*** Entries
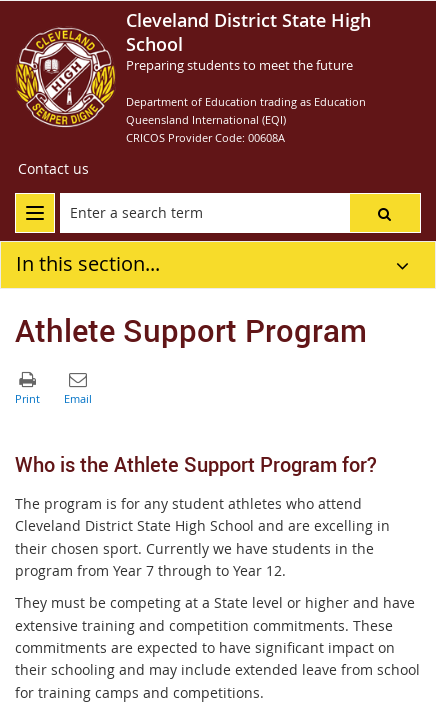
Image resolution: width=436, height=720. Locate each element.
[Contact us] (53, 169)
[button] (385, 213)
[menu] (35, 213)
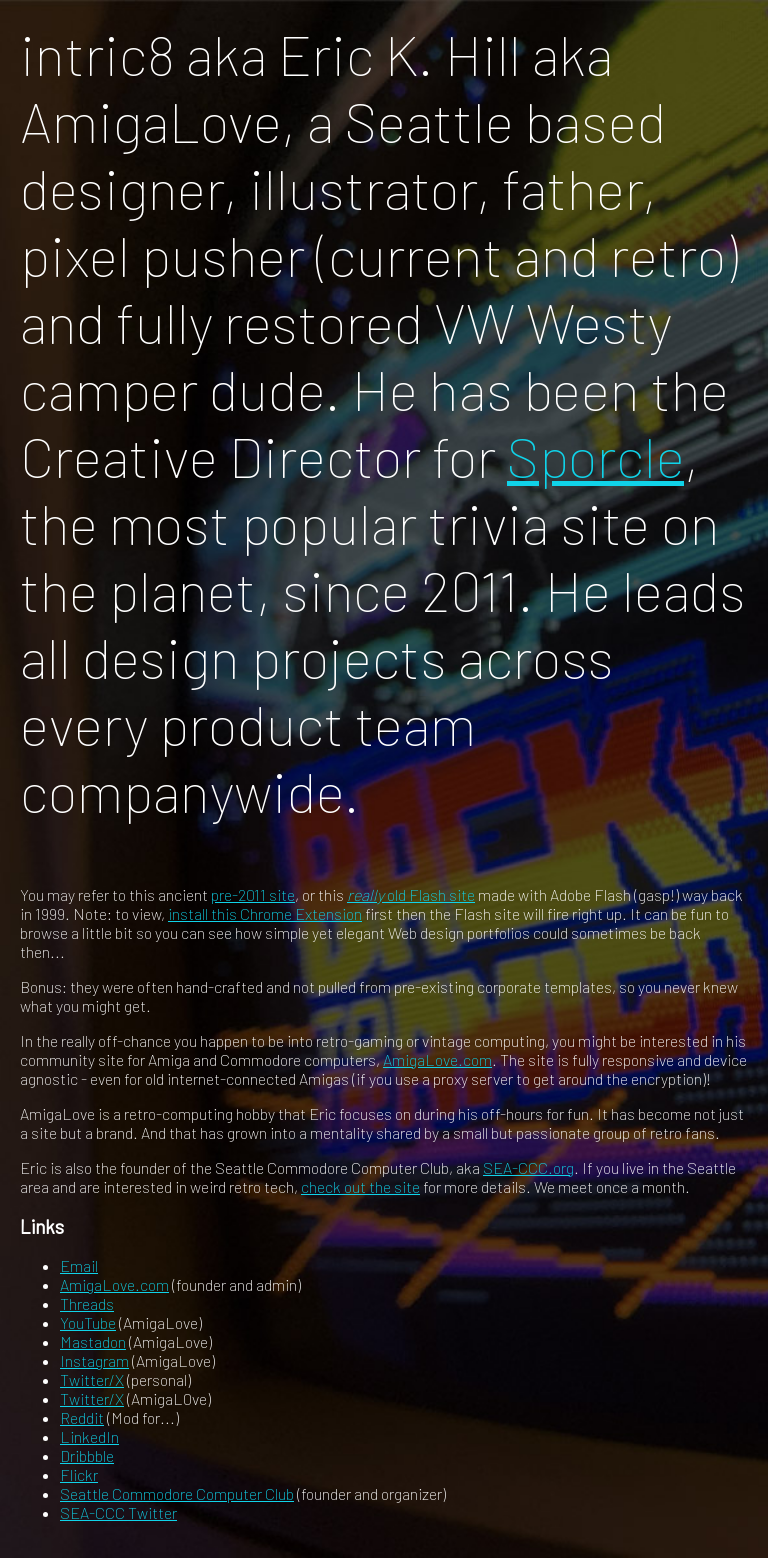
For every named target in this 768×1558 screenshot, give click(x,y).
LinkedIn (89, 1436)
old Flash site (411, 894)
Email (79, 1265)
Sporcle (595, 455)
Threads (87, 1303)
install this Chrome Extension (265, 913)
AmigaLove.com (437, 1059)
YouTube (88, 1322)
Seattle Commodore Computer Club (177, 1493)
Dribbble (87, 1455)
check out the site (360, 1186)
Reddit (82, 1417)
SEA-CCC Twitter (118, 1512)
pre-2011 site (253, 894)
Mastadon (93, 1341)
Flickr (79, 1474)
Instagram (94, 1360)
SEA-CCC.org (528, 1167)
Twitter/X (92, 1379)
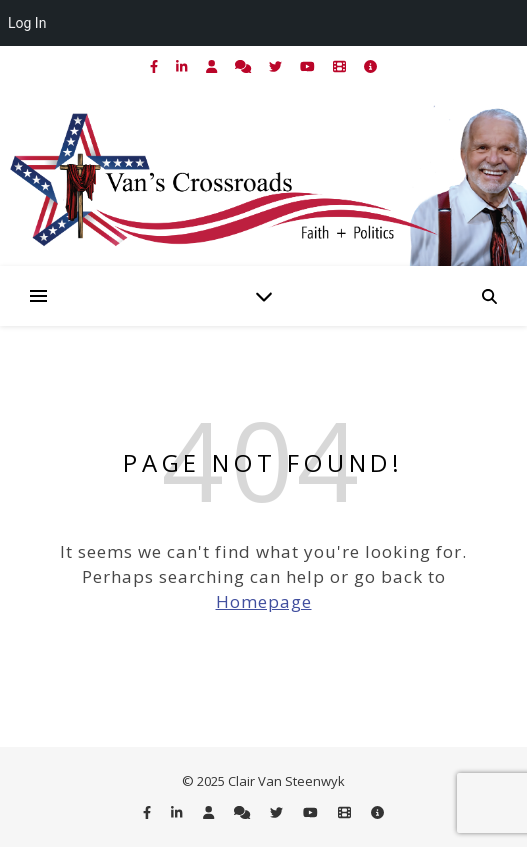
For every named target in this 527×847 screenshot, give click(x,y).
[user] (213, 66)
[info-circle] (370, 66)
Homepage (264, 601)
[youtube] (309, 66)
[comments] (244, 66)
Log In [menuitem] (27, 23)
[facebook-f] (155, 66)
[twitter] (277, 66)
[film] (341, 66)
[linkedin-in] (183, 66)
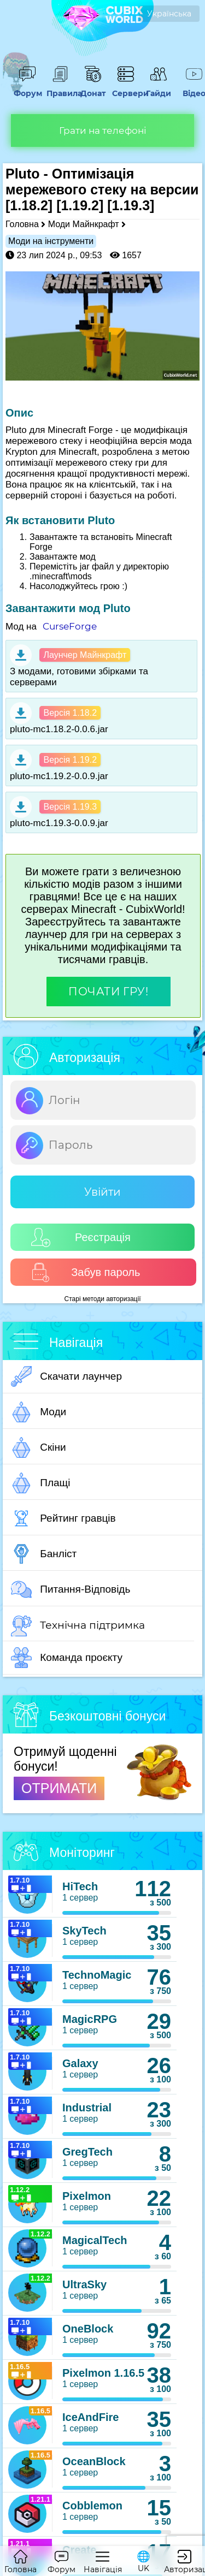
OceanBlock (94, 2461)
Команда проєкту (66, 1657)
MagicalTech (94, 2240)
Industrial (87, 2108)
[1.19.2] (79, 205)
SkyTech (84, 1931)
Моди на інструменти (50, 241)
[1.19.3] (130, 205)
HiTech (80, 1886)
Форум (27, 88)
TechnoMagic (96, 1975)
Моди (38, 1412)
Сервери (125, 88)
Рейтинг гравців (63, 1518)
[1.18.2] (28, 205)
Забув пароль (85, 1272)
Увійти (102, 1191)
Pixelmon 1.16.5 (103, 2373)
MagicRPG (89, 2019)
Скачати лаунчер (66, 1376)
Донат (93, 88)
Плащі (40, 1483)
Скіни (38, 1447)
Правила (60, 88)
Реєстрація (81, 1237)
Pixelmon (86, 2196)
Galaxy (80, 2063)
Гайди (158, 88)
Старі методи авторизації (103, 1299)
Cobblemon (92, 2506)
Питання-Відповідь (70, 1589)
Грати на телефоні (103, 130)
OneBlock (87, 2329)
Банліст (44, 1554)
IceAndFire (90, 2417)
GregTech (87, 2152)
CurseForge (70, 626)
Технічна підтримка (78, 1626)
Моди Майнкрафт (83, 224)
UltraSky (84, 2284)
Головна (22, 224)
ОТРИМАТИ (59, 1788)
******
* Aim of the task
Please return the rows above unchanged, from the line with "[1.19.2] (79, 205)" to the line with "Pixelmon (86, 2196)", including both of those lines.

* Response for this exercise
[1.19.2] (79, 205)
SkyTech (84, 1931)
Моди на інструменти (50, 241)
[1.19.3] (130, 205)
HiTech (80, 1886)
Форум (27, 88)
TechnoMagic (96, 1975)
Моди (38, 1412)
Сервери (125, 88)
Рейтинг гравців (63, 1518)
[1.18.2] (28, 205)
Забув пароль (85, 1272)
Увійти (102, 1191)
Pixelmon 1.16.5 (103, 2373)
MagicRPG (89, 2019)
Скачати лаунчер (66, 1376)
Донат (93, 88)
Плащі (40, 1483)
Скіни (38, 1447)
Правила (60, 88)
Реєстрація (81, 1237)
Pixelmon (86, 2196)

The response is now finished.